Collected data

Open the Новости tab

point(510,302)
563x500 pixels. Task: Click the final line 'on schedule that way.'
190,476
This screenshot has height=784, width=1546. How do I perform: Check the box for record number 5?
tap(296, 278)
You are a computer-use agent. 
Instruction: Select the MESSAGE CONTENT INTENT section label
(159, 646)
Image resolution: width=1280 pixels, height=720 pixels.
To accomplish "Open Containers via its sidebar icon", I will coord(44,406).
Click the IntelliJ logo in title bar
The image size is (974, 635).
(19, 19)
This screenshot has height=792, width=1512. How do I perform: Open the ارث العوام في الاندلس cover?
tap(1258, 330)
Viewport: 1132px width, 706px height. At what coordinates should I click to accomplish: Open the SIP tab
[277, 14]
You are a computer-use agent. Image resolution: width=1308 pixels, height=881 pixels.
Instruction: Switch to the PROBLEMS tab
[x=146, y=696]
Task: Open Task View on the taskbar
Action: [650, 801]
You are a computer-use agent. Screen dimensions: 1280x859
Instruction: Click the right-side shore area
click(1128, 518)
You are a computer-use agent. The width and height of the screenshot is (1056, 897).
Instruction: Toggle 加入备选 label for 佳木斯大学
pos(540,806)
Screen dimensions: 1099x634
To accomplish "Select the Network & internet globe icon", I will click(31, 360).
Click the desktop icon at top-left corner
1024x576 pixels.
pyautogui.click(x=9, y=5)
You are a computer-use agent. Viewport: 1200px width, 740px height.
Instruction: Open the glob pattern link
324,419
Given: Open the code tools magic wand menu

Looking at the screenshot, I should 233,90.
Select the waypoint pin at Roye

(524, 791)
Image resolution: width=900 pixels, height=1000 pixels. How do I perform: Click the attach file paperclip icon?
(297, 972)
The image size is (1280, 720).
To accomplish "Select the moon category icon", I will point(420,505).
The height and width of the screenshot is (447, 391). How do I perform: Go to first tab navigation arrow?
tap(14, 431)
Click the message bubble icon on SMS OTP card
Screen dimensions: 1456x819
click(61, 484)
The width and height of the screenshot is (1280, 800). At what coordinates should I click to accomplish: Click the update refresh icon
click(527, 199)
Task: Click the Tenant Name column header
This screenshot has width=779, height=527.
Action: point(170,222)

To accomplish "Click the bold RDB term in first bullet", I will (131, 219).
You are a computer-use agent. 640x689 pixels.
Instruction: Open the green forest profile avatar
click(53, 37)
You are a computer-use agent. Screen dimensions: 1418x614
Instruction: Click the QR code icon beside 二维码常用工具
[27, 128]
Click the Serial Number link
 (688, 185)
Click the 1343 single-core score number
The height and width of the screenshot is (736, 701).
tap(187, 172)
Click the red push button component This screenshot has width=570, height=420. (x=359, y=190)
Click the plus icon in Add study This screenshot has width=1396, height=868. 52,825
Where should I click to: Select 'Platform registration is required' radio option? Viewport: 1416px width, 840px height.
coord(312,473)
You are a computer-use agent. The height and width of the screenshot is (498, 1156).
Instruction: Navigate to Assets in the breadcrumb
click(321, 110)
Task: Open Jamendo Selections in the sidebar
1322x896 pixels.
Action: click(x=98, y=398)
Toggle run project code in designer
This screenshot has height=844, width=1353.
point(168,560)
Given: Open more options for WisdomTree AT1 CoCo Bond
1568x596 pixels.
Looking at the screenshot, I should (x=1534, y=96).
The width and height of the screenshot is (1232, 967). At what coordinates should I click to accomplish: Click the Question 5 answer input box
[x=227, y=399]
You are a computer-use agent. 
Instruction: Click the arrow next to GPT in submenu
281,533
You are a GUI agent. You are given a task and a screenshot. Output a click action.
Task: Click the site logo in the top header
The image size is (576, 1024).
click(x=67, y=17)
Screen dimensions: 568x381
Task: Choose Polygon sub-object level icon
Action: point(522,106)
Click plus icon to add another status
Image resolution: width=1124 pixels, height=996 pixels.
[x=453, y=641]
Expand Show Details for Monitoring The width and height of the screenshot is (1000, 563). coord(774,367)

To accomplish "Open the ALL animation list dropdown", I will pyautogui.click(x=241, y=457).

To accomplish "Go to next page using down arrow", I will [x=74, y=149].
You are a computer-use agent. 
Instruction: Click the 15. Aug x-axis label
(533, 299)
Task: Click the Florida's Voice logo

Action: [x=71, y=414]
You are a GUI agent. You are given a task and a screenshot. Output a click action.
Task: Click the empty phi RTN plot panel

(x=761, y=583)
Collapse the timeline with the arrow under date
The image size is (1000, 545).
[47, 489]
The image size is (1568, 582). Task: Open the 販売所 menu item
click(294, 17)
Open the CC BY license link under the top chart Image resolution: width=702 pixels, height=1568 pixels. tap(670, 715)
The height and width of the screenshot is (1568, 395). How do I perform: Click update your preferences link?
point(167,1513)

Description of the task:
Find the word "header" in the records and pull out each line that has it.

Output of the task:
Task: Click the Tenant Name column header
Task: Click the site logo in the top header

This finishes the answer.